Of course I knew all this, I’m not stupid, you know.
Jan 21
faithfollyHome, Prejudice, Religion
In the winter it snowed, and the drifts piled up and the streets turned into slippery passageways. It was cold outside but I put on the gloves and grabbed the shovel with my icy hands. It took a long while, and then the driveway was clear.
I went and I came and I saw that the neighbor had made a big pile as he cleared off the car, and he had placed that big pile so that I could not leave.
I felt the force of the ignorant and the power of the survivors in the mountains and molehills of the snowy banks.
Did I mean so very little, or was it that I meant so very much?
It mattered then but it hardly matters now, but every once in a while I wonder what happens when they are shoveled under a pile of dirt, when the snow covers the stone.
Jan 20
faithfollyAbuse, Children, Custody, Domestic Violence, Home
It seems strange now to think of myself as a prisoner, but I was one, in my own basement, for the 6 long months between the time when I asked him to leave and the time of his departure.

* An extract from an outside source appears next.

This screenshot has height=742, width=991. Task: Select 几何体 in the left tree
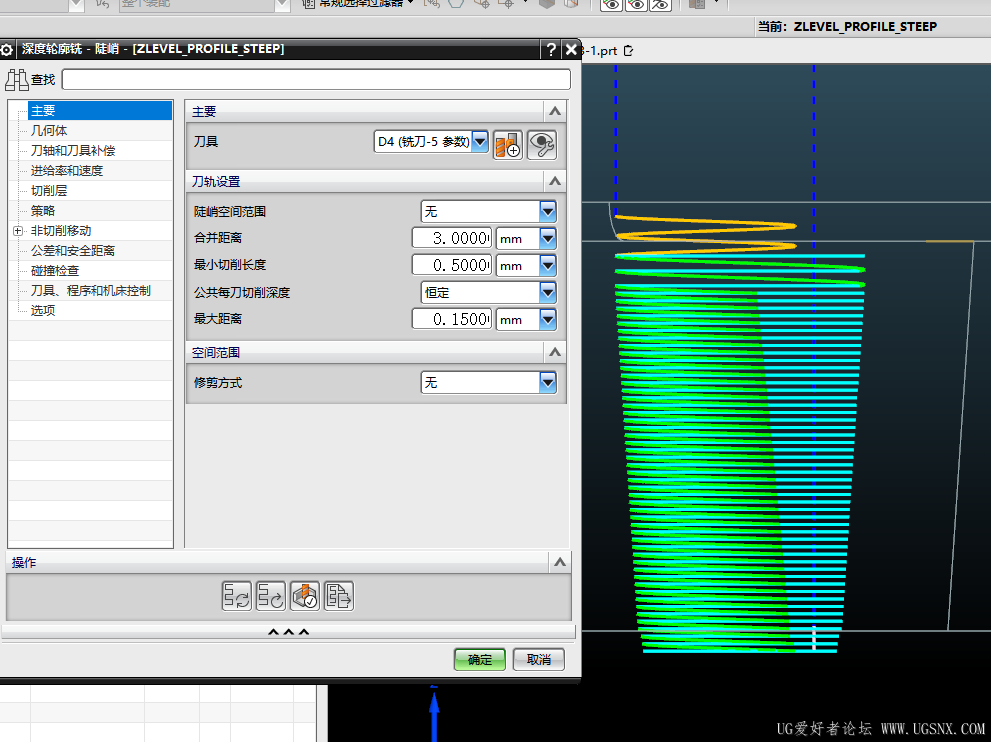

I had to get away but I could never leave my babies, so there was no place to go but down.
I used to take the door handles off, it was my only cushion against him when I tried to sleep. You can’t get in without the handle most of the time, but when he was really angry the screwdriver worked just as well so I guess it was a silly idea.
He let me come upstairs when the schedule said so, but down there was my home, my nest, and up there were my beauties, my loves, my jewels.
I remember lying there in the darkness, as the sounds of my children dripped down through the ceiling, their tears leaving stains above my head.
Once I tried to keep him out of the basement by installing a lock on the door. I never thought he would actually break the door.
Maybe the locks kept me in instead of keeping him out.